The fasteners may be driven only in areas known to be subject to extreme uplift forces from strong winds from any direction such as along side roof ridges and near eaves and rakes, because existing nailing is usually more than adequate in less-loaded areas which usually comprise the major portion of the roof surfaces. That knowledge-based practice can reduce costs substantially. However, the subsequent coating preferably covers all of the shingled areas because the wind's maximum prying action can occur essentially anywhere. Shingles, most commonly asphalt shingles, are prone to failure as wind pressures pry under their leading edges and laps. The durable and water-resistant coatings which are currently available, such as transparent acrylic coatings, can protect asphalt shingles almost indefinitely if renewed at proper intervals, while allowing the shingle's colour and texture to show through attractively.

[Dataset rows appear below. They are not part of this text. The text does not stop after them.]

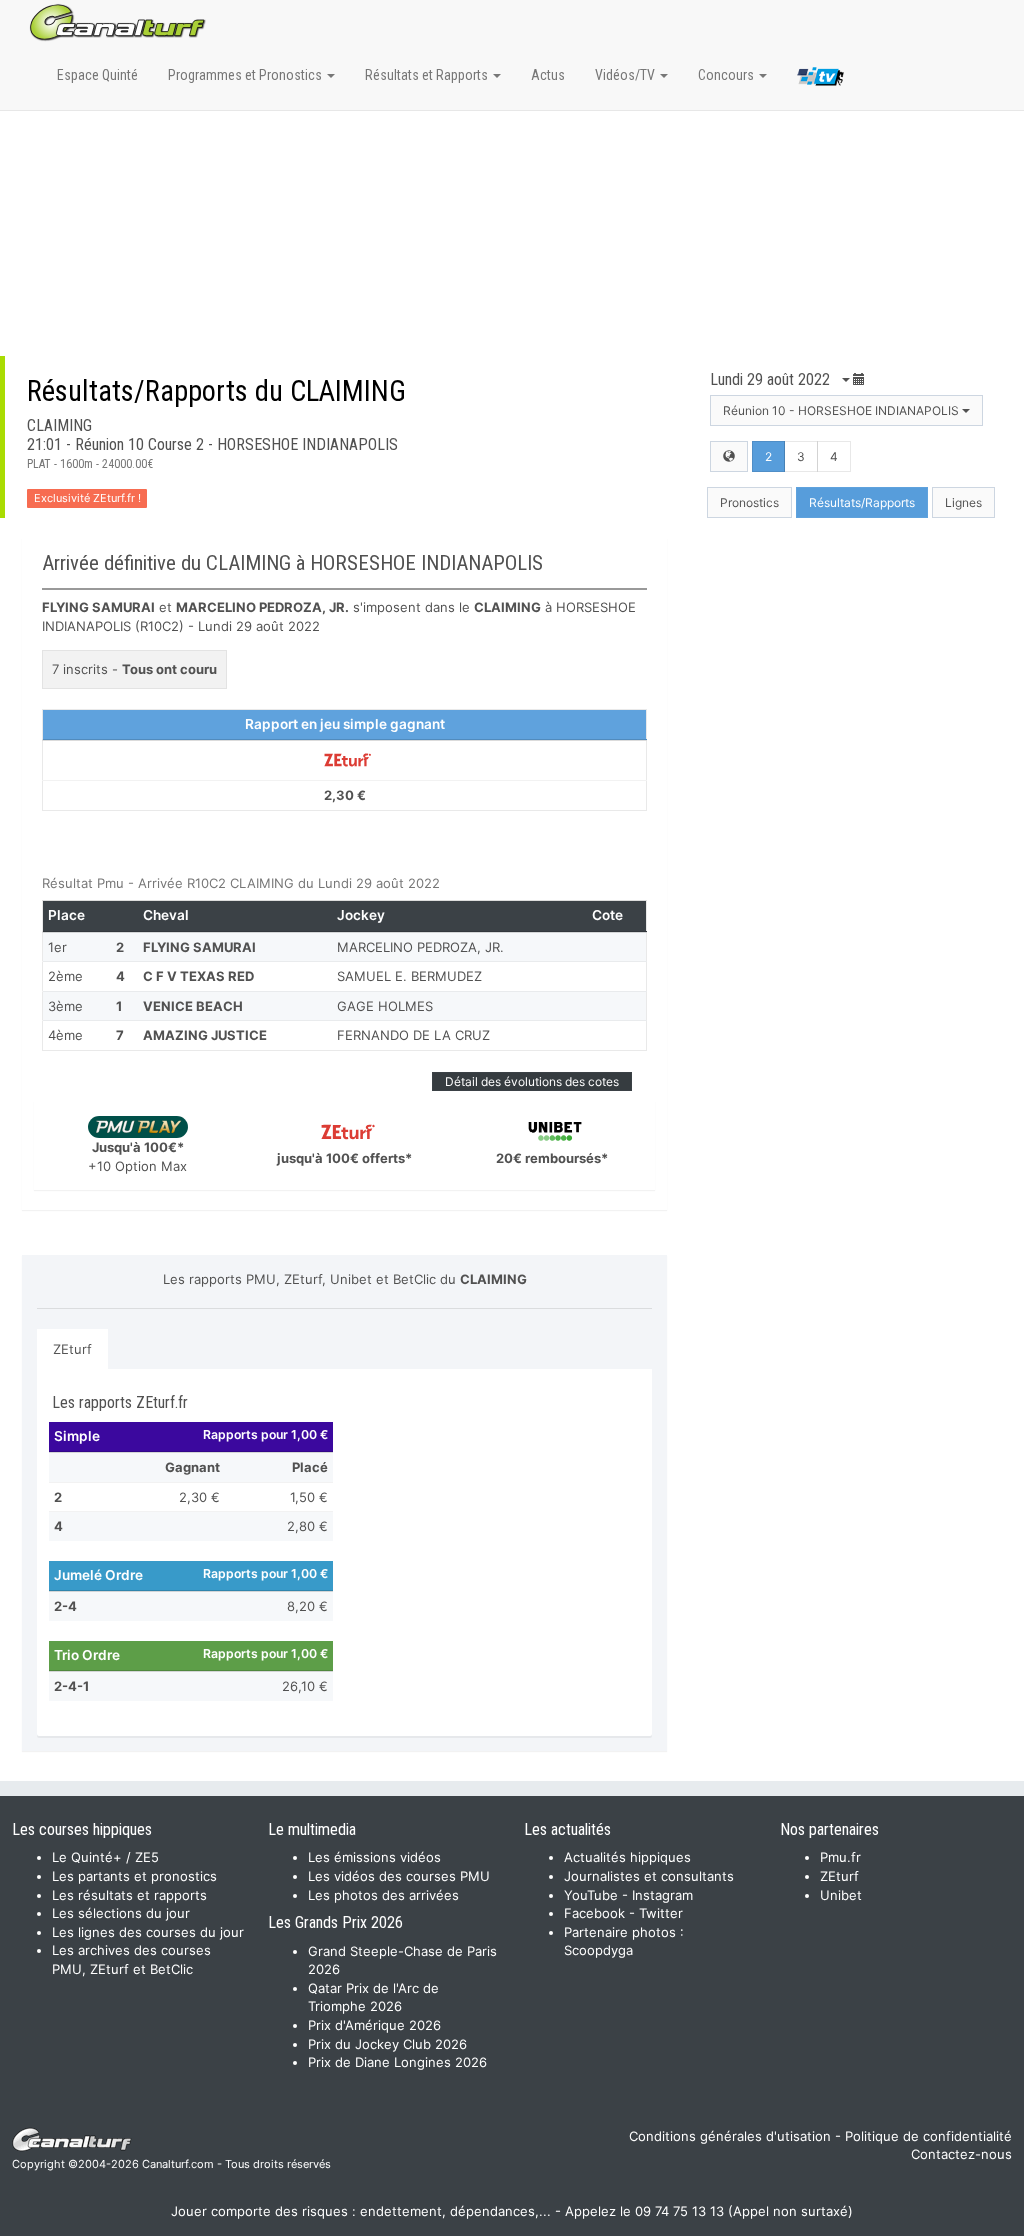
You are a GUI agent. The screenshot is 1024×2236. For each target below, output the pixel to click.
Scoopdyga (598, 1950)
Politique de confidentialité (928, 2136)
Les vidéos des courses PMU (399, 1876)
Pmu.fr (840, 1857)
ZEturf (72, 1349)
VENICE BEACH (193, 1006)
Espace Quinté (97, 75)
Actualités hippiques (627, 1857)
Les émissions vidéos (374, 1857)
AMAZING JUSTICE (205, 1035)
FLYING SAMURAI (199, 947)
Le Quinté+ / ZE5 (105, 1857)
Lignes (963, 502)
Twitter (661, 1913)
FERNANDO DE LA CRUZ (413, 1035)
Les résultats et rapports (129, 1895)
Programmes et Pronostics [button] (246, 75)
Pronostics (749, 502)
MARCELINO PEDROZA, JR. (420, 947)
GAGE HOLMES (385, 1006)
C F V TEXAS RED (198, 976)
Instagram (662, 1895)
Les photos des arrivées (383, 1895)
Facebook (594, 1913)
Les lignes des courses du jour (148, 1932)
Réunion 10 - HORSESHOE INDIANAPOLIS (842, 410)
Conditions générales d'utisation (730, 2136)
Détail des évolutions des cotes (532, 1081)
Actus (548, 75)
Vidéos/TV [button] (626, 75)
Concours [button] (727, 75)
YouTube (591, 1895)
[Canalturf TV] (820, 80)
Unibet (841, 1895)
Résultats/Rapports (862, 502)
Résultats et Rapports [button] (428, 75)
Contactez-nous (961, 2154)
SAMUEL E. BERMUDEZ (409, 976)
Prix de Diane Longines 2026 (397, 2062)
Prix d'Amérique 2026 (374, 2025)
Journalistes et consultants (649, 1876)
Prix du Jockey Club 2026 (387, 2044)
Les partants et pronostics (134, 1876)
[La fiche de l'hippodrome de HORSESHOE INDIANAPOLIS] (729, 456)
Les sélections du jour (121, 1913)
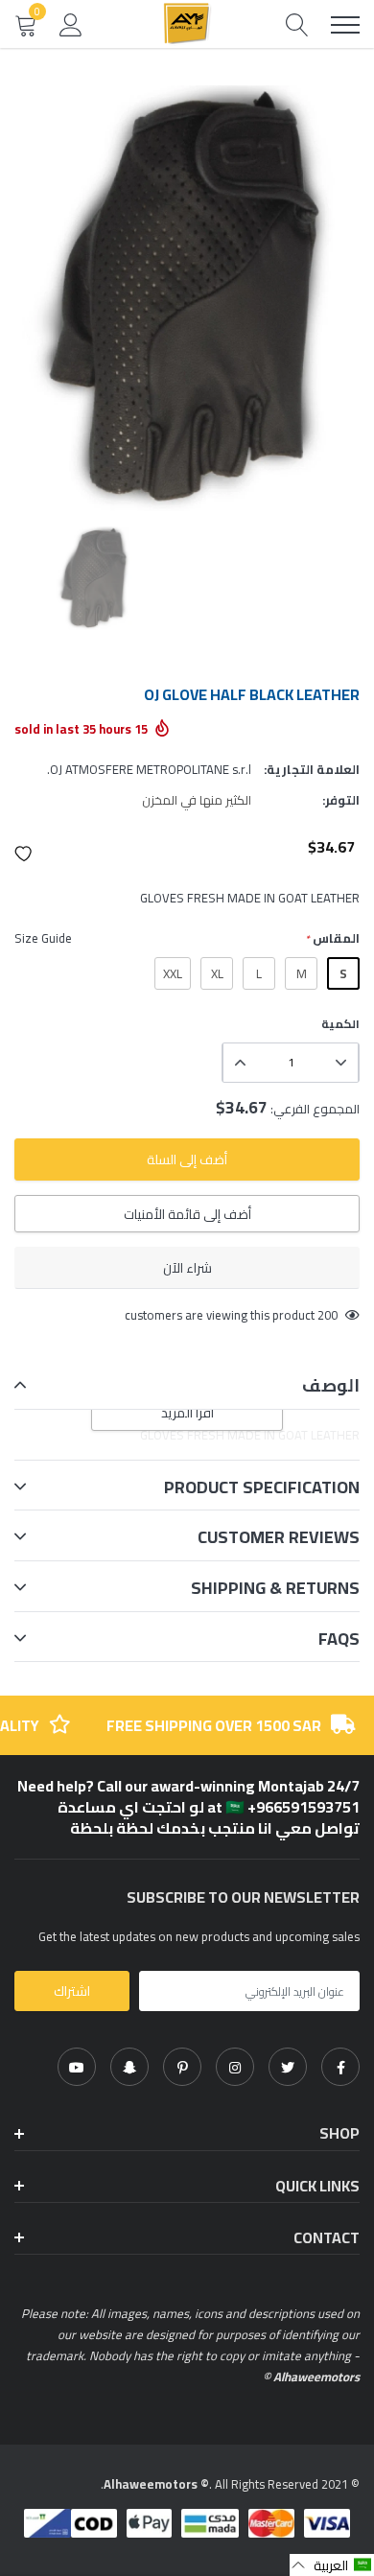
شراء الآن (187, 1267)
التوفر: (341, 799)
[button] (24, 853)
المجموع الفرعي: (315, 1108)
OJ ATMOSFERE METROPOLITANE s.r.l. (149, 769)
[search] (297, 24)
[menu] (345, 25)
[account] (70, 23)
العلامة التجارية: (312, 769)
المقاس (332, 938)
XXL (172, 973)
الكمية (340, 1024)
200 (327, 1314)
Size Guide (43, 937)
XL (217, 973)
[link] (340, 2067)
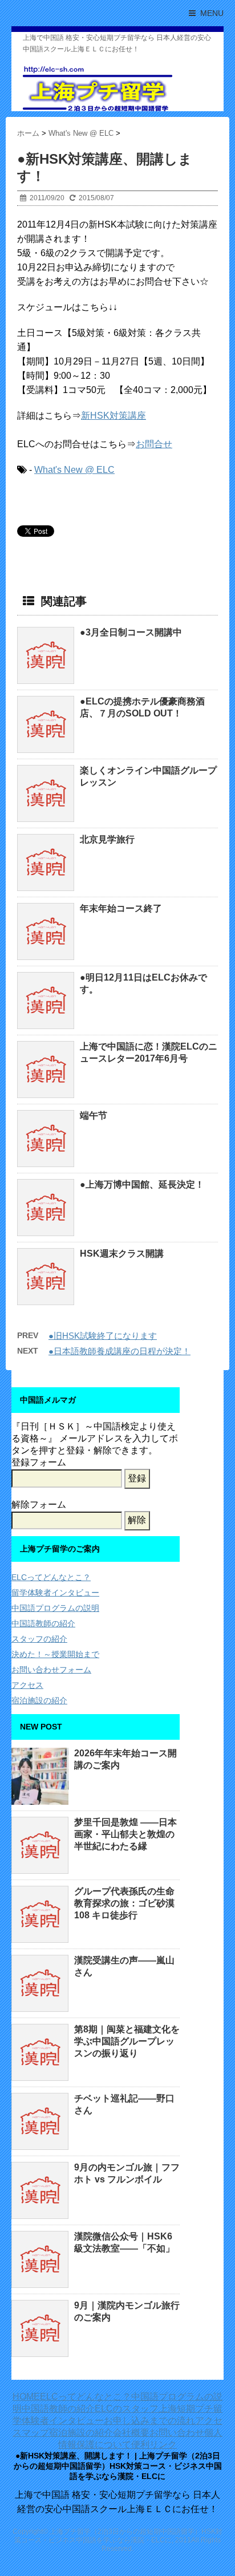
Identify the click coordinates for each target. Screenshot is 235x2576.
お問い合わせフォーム (51, 1669)
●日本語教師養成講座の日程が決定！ (119, 1351)
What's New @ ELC (74, 470)
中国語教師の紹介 (43, 1623)
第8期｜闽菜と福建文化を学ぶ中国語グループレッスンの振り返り (127, 2041)
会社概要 (131, 2432)
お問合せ (154, 444)
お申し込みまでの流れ (149, 2420)
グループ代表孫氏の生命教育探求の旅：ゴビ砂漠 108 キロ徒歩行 (124, 1903)
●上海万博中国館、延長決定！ (142, 1184)
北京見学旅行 (107, 839)
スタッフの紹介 (39, 1638)
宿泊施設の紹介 (39, 1700)
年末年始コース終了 (121, 908)
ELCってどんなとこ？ (51, 1577)
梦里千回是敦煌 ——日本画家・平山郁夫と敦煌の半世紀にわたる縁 (125, 1834)
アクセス (27, 1685)
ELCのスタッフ (127, 2408)
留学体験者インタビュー (55, 1592)
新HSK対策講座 (113, 415)
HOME (26, 2396)
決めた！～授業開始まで (55, 1654)
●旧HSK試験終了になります (102, 1335)
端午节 (93, 1115)
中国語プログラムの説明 (55, 1608)
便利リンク (154, 2444)
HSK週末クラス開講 (122, 1253)
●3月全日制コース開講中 (131, 632)
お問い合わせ (176, 2432)
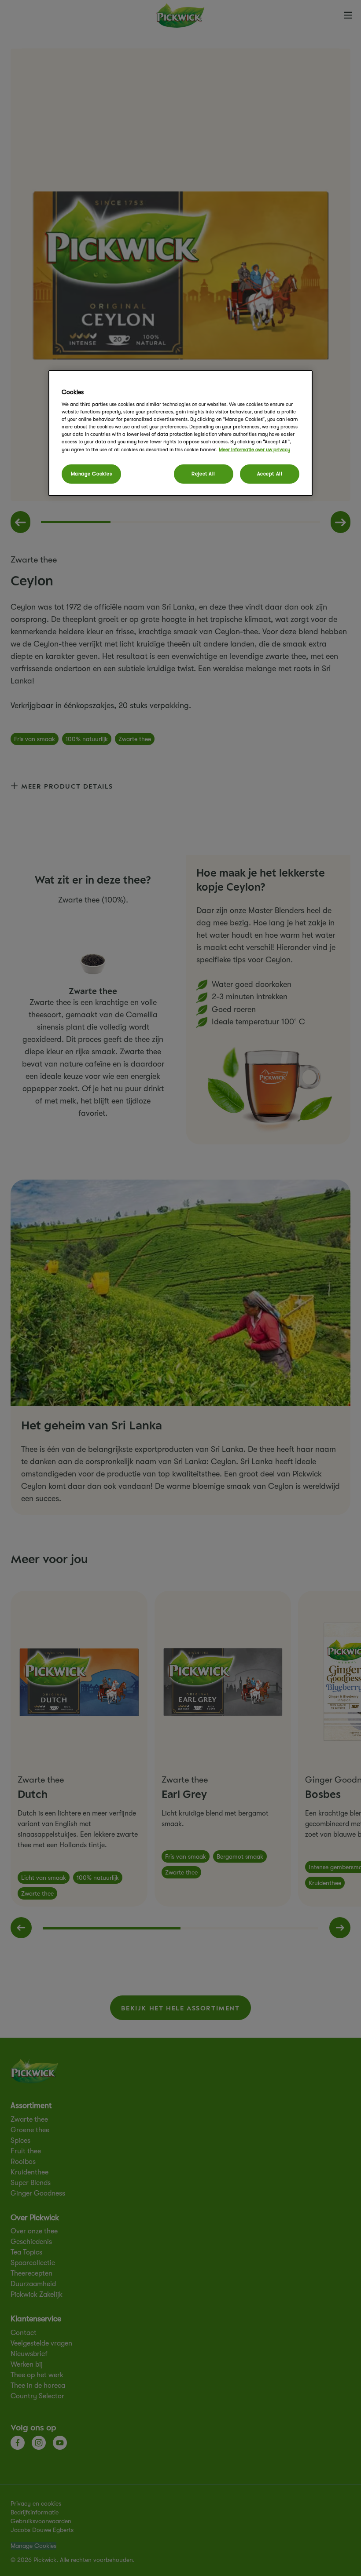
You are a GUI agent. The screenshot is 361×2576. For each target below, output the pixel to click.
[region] (180, 433)
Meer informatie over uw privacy (254, 449)
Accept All (270, 473)
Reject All (203, 473)
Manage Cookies (91, 473)
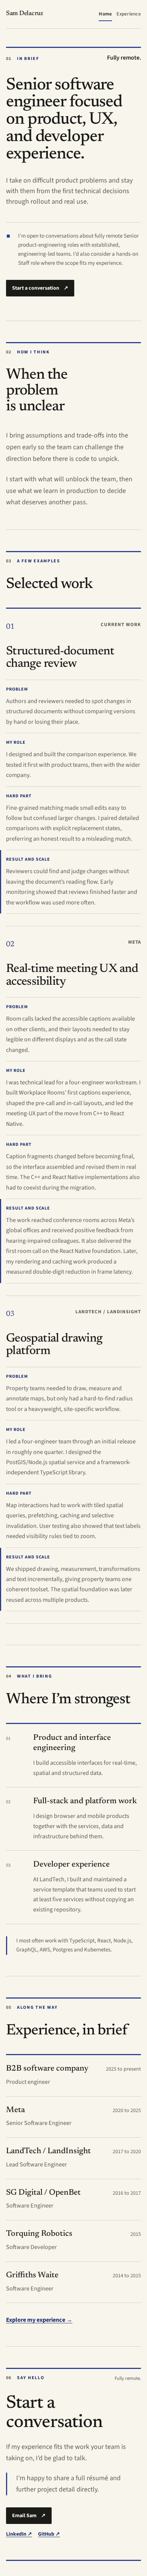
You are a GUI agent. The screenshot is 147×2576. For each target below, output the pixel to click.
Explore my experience (39, 2319)
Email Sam (29, 2515)
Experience (128, 14)
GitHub (49, 2534)
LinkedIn (19, 2534)
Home (105, 14)
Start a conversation (40, 288)
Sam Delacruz (24, 14)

When the combination of fastener installation and coating application is applied to the roof of an existing structure, the roof sheathing and shingles become much more resistant to removal or even to significant damage from high velocity winds, therefore protecting the structure as well as neighbouring structures.

The above description is meant to be exemplary only and one skilled in the art will recognize that changes may be made to the embodiments described without departing from the scope of the invention disclosed. Modifications which fall within the scope of the present invention will be apparent to those skilled in the art in light of a review of this description and such modifications are intended to fall within the scope of the appended claims.

Claims

1. A method for securing a roof sheathing and shingles in a retrofitting reinforcement of an existing roof structure, the shingles being laid on the roof sheathing in a partially overlapping pattern, the method comprising:

a) driving a plurality of fasteners down through selected shingles and the roof sheathing in a selected area of the roof structure into at least one of underlying roof frames, thereby causing an enlarged top portion of the fasteners to be driven through the selected shingles to abut the sheathing; and

b) applying a water-resistant coating to the roof structure to form a continuous membrane over the selected area of the roof structure covering exposed ends and sides seamlessly with exposed top surfaces of all shingles in the selected area, thereby sealing fastener penetrations against water entry while preventing winds from prying off the shingles.

2. The method as defined in claim 1 wherein the coating is applied to exposed surfaces of all the shingles of the roof structure, thereby the continuous membrane covering an entire top surface of the roof structure.

3. The method as defined in claim 1, wherein the coating is filled into a plurality of holes created by the enlarged top portions of the fasteners driven through the selected shingles.

4. The method as defined in claim 1 wherein prior to step (a), a low end portion of a shingle which is laid above and overlaps another one of the selected shingles, is lifted to allow driving one of the fasteners through a point of said another one shingle, and then the low end portion returns to an original position to cover the top of the fastener prior to applying the coating.

5. A method for retrofitting reinforcement of an existing roof structure, the roof structure including a roof sheathing supported on a plurality of underlying roof frames, and a plurality of shingles laid on the roof sheathing in a partially overlapping pattern, the method comprising:

a) driving a plurality of fasteners down through selected shingles and through the roof sheathing into selected underlying roof frames, each of the fasteners being driven through at least one layer of overlapping shingles to cause an enlarged portion of a top of the fastener to abut the roof sheathing; and

b) applying a water-resistant coating to form a continuous membrane over an entire surface of the roof structure, seamlessly covering the tops of the respective fasteners and exposed top surfaces with exposed ends and sides of all the shingles, thereby sealing fastener penetrations against water entry while preventing winds from prying off the shingles.